__Stated task__. Pull out each line in the listing below that contains the word "width".

__Data extract__.
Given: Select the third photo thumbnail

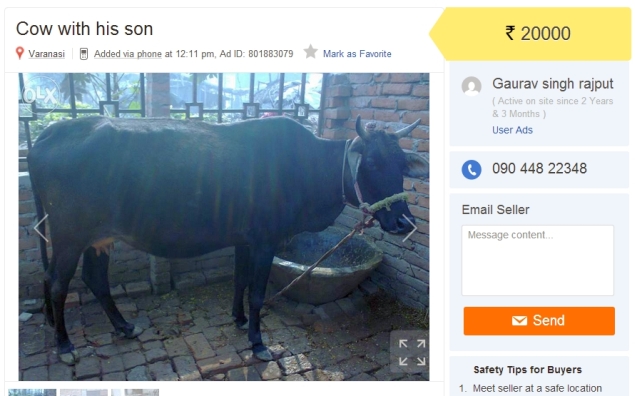Looking at the screenshot, I should (135, 392).
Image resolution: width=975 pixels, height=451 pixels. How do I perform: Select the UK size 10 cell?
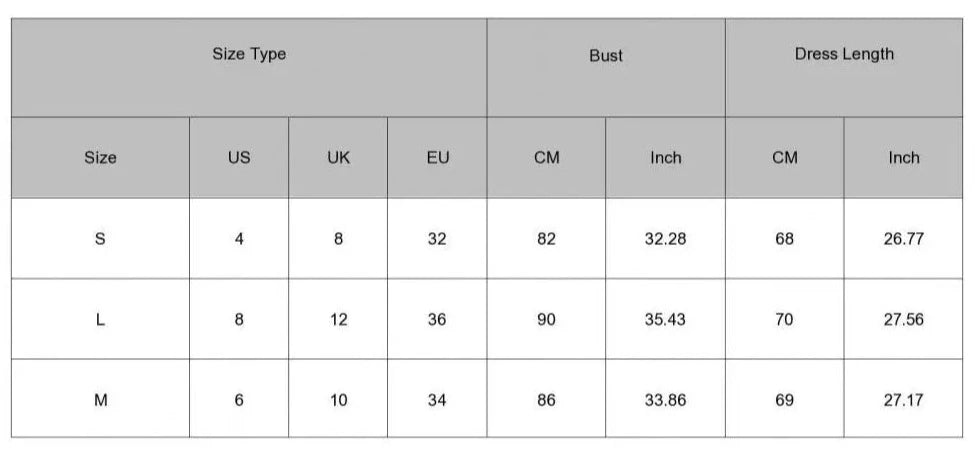pos(338,400)
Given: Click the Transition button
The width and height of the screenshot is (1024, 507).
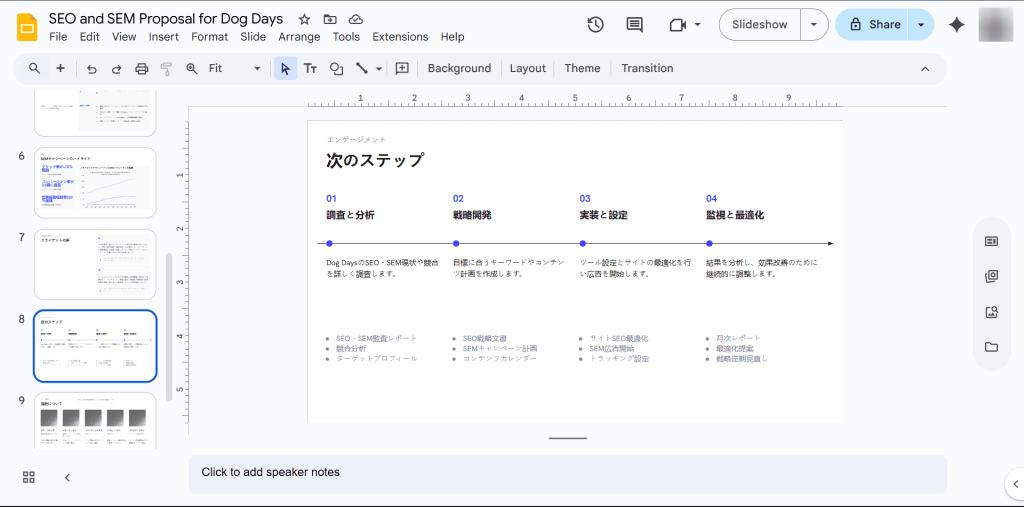Looking at the screenshot, I should click(x=647, y=68).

__Output__.
Image resolution: width=975 pixels, height=451 pixels. How do I perform: Select the UK size 10 cell?
The width and height of the screenshot is (1024, 507).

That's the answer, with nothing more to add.